Fabian Tech Tips

Replication States used to check replication status
Oct 13, 2024
7 min read
0
0
0
Replication States
In order to monitor replication effectively, you need to know and understand the various states that the master and slave can occupy. Server states can be displayed by using the SHOW PROCESSLIST statement on the master and the slave.
At least one line of the results will be related to the replication activities for the user account associated with replication. Following the examples of this chapter, the account is replicant on the master and system user on the slave. In the Command column, on the master the value will be Binlog Dump, meaning a binary log thread; on the slave the value will be Connect.
The results will also contain a field called State, in which the state of the thread will be given. Here is an example from a slave:
SHOWPROCESSLIST \G***************************1.row***************************Id: 16User: systemuserHost: db: NULLCommand: ConnectTime: 119255State: Waiting formaster tosend event Info: NULL
These results show only one thread, the I/O thread waiting on the master.

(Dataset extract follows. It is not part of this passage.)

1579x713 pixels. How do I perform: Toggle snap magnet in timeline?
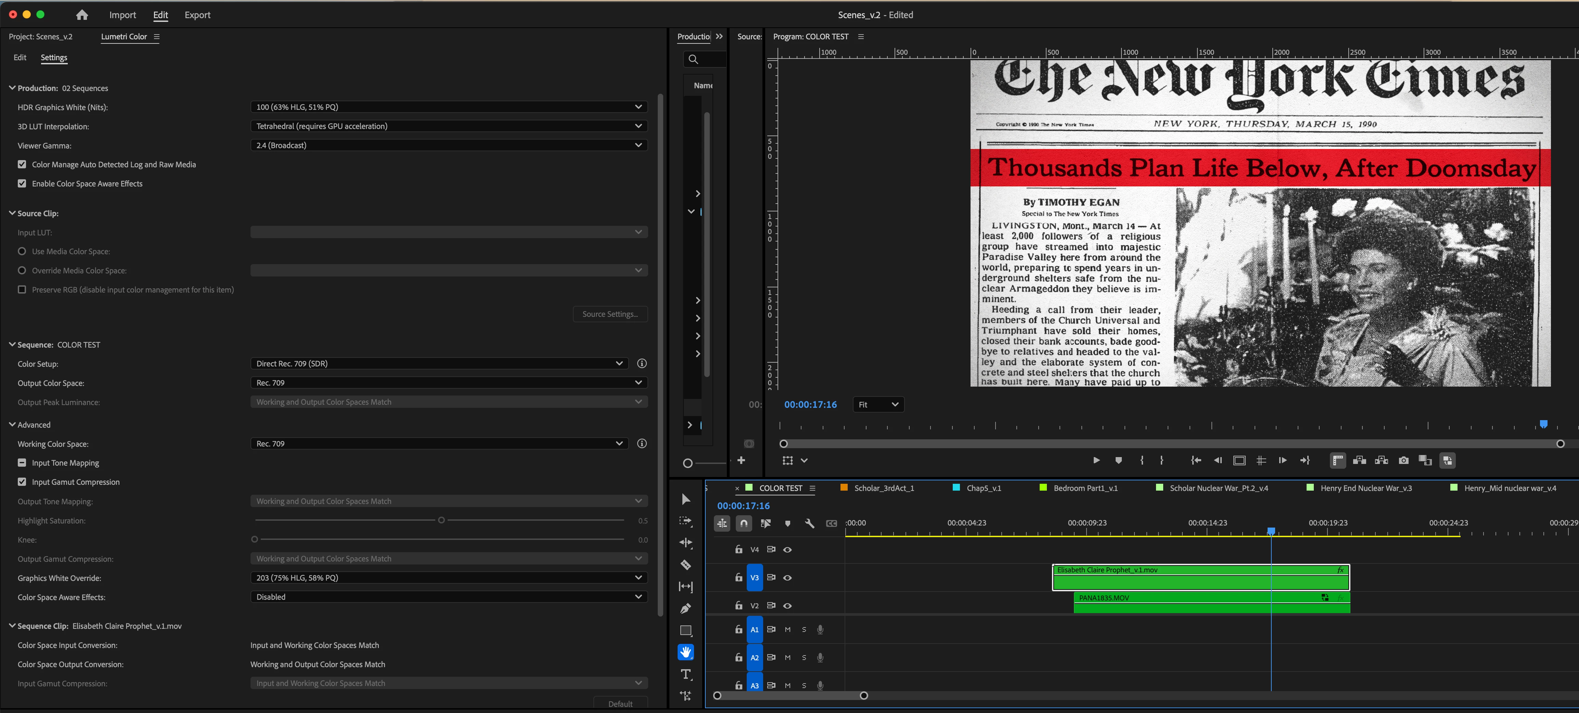tap(744, 524)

If the server were processing entries from the master’s binary log, there would probably be another row shown in the results for the SQL thread.
What follows is a list of all of the possible server states that you may see on master and slave servers, along with descriptions of each. In addition to understanding these traits, you may want to develop a script to check that replication is running on the slave and not stalled and to notify you if it’s not running.
Replication on MySQL is very stable, but if it does stop, it’s very quiet about it. Fortunately, it’s very good about rapidly catching up once you restart it.
Master BinLog Dump Thread States
Here is an overview of master server replication states that can be reported for binary log threads (Binlog Dump):
Has sent all binlog to slave; waiting for binlog to be updated: This is the most common status message you should see for a slave connection on the master. In this state, the master is basically doing nothing regarding replication. It has sent the slave all entries requested and is now waiting for another event to occur that will cause its binary log to be updated. Notice that it says it is waiting for the binary log to be updated. It doesn’t say it’s waiting for the databases to be updated. That’s handled by a different component of MySQL. The thread lives only to provide information about the binary log to the slave.
Sending binlog event to slave: After the binary log has been updated, the master informs the slave that one or more new entries have been made. If the slave requests the entries, the master enters this state, indicating that it is in the process of sending a slave entries or information on pertinent database events. There are obviously other states in between, but they are so fast and short-lived that they are not registered and therefore will not show up in the results of SHOW PROCESSLIST.
Finished reading one binlog; switching to next binlog: If a slave has been offline for a while, the master may have flushed its logs in the interim. Whenever the master does this, it will start a new log file, saving the previous ones. When a slave requests log entries that span more than one log file as the master switches from one file to the next, it enters this state.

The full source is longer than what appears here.